__Activity__. In the listing below, start your output at the line with "Home (11, 161)" and end it after the line with "Business Analysis (32, 1731)", copying every line exactly.

__Data records__.
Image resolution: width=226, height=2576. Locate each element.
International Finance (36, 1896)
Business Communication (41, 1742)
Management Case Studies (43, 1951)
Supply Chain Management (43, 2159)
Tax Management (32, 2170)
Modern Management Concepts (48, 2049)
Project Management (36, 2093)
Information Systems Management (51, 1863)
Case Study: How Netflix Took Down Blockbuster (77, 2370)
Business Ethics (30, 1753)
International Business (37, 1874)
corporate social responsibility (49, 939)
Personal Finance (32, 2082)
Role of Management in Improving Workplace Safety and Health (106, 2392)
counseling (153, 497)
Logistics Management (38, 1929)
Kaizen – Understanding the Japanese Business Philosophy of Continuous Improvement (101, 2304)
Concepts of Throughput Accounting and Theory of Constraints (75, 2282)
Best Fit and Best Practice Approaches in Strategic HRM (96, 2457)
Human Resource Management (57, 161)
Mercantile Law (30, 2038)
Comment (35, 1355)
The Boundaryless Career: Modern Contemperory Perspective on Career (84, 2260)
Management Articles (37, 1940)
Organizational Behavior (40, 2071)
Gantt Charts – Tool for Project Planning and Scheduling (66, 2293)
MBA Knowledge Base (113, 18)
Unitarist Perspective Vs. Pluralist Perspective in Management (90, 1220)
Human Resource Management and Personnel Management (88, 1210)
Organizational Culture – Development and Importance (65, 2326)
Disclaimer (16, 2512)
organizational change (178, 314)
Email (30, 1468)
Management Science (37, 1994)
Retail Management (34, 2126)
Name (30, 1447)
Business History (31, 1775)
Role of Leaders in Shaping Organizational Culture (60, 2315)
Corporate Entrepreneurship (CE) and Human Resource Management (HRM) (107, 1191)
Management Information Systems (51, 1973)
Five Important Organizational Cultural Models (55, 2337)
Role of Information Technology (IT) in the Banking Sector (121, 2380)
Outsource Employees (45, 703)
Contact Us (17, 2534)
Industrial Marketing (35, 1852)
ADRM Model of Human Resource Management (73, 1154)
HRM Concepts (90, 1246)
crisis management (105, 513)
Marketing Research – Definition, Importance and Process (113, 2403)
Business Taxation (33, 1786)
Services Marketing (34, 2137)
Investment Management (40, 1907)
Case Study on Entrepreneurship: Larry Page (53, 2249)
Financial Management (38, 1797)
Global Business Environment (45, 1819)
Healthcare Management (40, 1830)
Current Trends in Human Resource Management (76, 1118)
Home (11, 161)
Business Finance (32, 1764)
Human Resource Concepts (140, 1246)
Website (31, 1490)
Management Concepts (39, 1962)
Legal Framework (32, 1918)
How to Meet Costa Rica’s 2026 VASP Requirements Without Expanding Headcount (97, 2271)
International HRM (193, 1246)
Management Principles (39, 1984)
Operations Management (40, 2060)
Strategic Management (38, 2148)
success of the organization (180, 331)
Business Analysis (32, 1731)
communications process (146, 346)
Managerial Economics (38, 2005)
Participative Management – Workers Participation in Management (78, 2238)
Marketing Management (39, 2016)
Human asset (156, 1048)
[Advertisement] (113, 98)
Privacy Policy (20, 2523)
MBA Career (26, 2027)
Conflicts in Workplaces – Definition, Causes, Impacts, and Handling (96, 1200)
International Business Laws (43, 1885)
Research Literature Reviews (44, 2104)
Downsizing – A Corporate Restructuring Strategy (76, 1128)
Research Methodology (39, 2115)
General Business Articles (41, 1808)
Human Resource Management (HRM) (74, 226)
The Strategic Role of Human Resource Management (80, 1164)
---
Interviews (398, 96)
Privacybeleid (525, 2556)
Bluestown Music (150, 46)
...
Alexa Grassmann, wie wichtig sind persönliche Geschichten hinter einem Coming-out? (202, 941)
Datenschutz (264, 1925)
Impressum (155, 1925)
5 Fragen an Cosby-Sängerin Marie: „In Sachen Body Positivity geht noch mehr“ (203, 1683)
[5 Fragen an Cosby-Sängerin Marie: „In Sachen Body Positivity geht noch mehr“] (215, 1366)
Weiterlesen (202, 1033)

__Answer section__.
Home (11, 161)
Business Finance (32, 1764)
Human Resource Concepts (140, 1246)
Website (31, 1490)
Management Concepts (39, 1962)
Legal Framework (32, 1918)
How to Meet Costa Rica’s 2026 VASP Requirements Without Expanding Headcount (97, 2271)
International HRM (193, 1246)
Management Principles (39, 1984)
Operations Management (40, 2060)
Strategic Management (38, 2148)
success of the organization (180, 331)
Business Analysis (32, 1731)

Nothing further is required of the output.